:: PROVIDED DATA

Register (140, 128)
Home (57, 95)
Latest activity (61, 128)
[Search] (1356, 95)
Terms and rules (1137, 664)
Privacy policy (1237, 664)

::::

> **WHAT THE TASK REQUIRES**: Rewrite every line of the data above, keeping each request as it is. Multiply both coordinates in each answer by 0.2 and round to whole numbers, with halves rounding up.

> **WRITTEN ANSWER**:
Register (28, 26)
Home (11, 19)
Latest activity (12, 26)
[Search] (271, 19)
Terms and rules (227, 133)
Privacy policy (247, 133)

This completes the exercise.